What to Expect in Family Court If You Can’t Pass a Drug Test

By M. J. Goodwin


Drug use and abuse are common issues in Family Court. The street drugs that are commonly being used in the Anderson, South Carolina area are marijuana, methamphetamine and heroin. Cocaine is also seen. Loritab and other narcotics are commonly abused or taken without valid prescriptions. Alcohol abuse is also a problem, but is not the subject of this article.

Habitual drunkenness is a ground for divorce in South Carolina. The drunkenness can be the result of alcohol or drug use.  The habitual drunkenness must be the cause of the breakdown of the marital relationship. Among the ways a lawyer can provide proof of drug use to the Court is by witness testimony to the drug use, evidence of drug paraphernalia, private investigator surveillance and arrests or criminal charges. Unlike adultery, habitual drunkenness is not a bar to alimony. However, the court may be hesitant to order spousal support when the money is likely to be spent to support a drug habit.

In the context of a custody or visitation dispute, a drug using parent can expect the following:

*Drug testing to be ordered at the temporary hearing and required to be completed the day of the hearing, maybe within just a few hours of the hearing. The drug testing is usually a 10 panel hair strand test, with hair samples being taken from body hair rather than head hair. If no hair is available to test, nail bed testing can also be performed.

*Drug testing may be ordered to be done randomly and at the discretion of a court appointed Guardian ad Litem.

*Refusal to submit to a drug test will be deemed a positive result for all substances by the Family Court.

*Supervised visitation. It is a good idea to have a supervisor in mind to suggest to the court. Ideally, the supervisor being suggested is a person that the custodial parent will agree is a suitable supervisor.

*Supervised visitation may be ordered to occur in a public place.

*If there is no family member or friend available to supervise the visitation, then a paid supervisor may be ordered.

*The Department of Social Services may become involved with the family.

*A restraining order prohibiting drug use during or immediately prior to any visitation.

*A restraining order as to behavior around the minor child, commonly referred to as Restrictions on Parental Conduct or Judge Brown’s Restraining Orders.

*If subsequent drug tests are negative or show decreasing levels of drug use, visitation times may increase and restrictions may be relaxed.

*Normal, unsupervised contact with the child or children may occur after a substantial period of negative drug tests. The period of sobriety required is usually at least one year.

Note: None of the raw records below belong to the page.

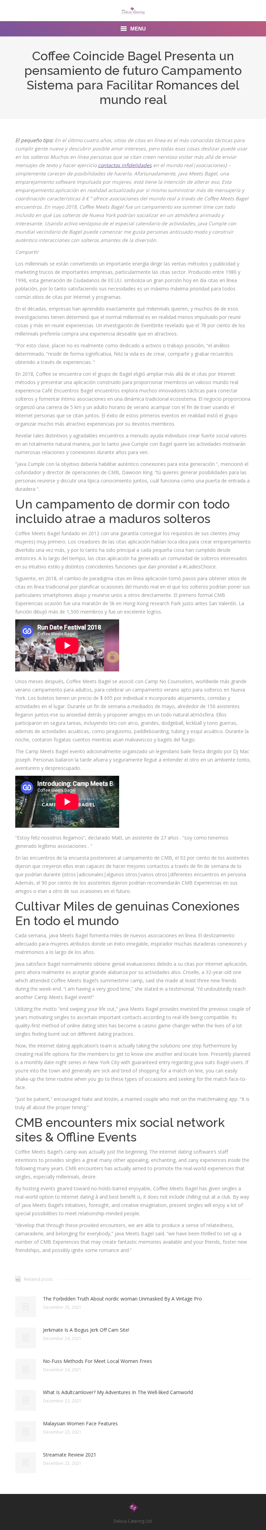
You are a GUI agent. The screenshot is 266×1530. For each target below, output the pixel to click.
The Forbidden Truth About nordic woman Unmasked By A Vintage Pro (122, 1298)
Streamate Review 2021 (69, 1454)
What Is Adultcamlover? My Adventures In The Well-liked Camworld (118, 1392)
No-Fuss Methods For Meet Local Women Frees (97, 1361)
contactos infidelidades (125, 165)
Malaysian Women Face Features (80, 1423)
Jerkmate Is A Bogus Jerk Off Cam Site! (86, 1330)
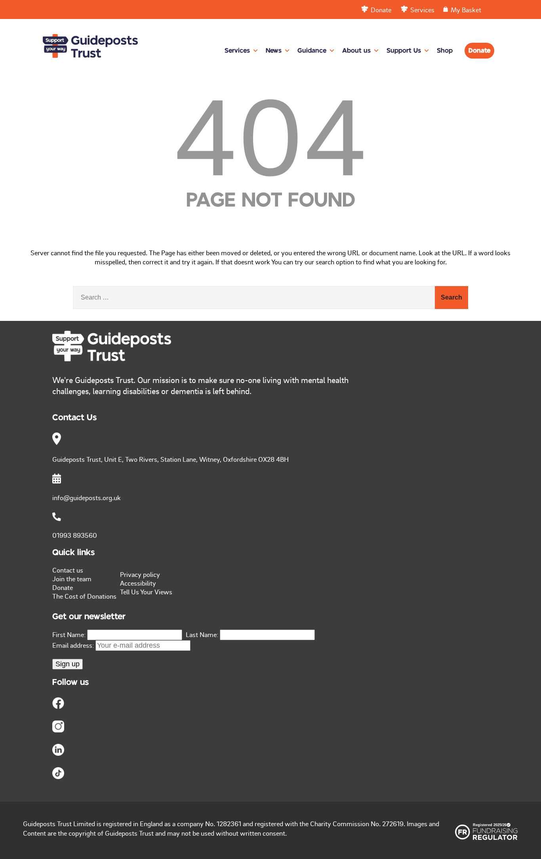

Society’s views toward marijuana may be changing and it is legal in some other states. However, marijuana remains illegal in South Carolina and will probably remain so for the foreseeable future. A litigant who attempts to argue that marijuana use is “ok” and preferable to alcohol use will not be successful in Family Court. Rather, a litigant should be as conservative, mainstream USA and as clean cut as possible during all Family Court litigation.   The most that a drug user can expect to achieve in Family Court is supervised visitation, with gradually reduced restrictions as proof of sobriety increases.

My best advice to a litigant who cannot pass a drug test is to focus on getting off drugs. As Family Court litigation is extremely stressful, getting off drugs may be even more difficult than it is at other times. However, maintaining the parent-child relationship is hopefully sufficient motivation for a litigant to stop using drugs. Addiction is complex, however, and sometimes the litigant fails in the effort to stop using drugs. For those parents, supervised visitation is the only option that the Family Court is likely to consider to be safe for the child.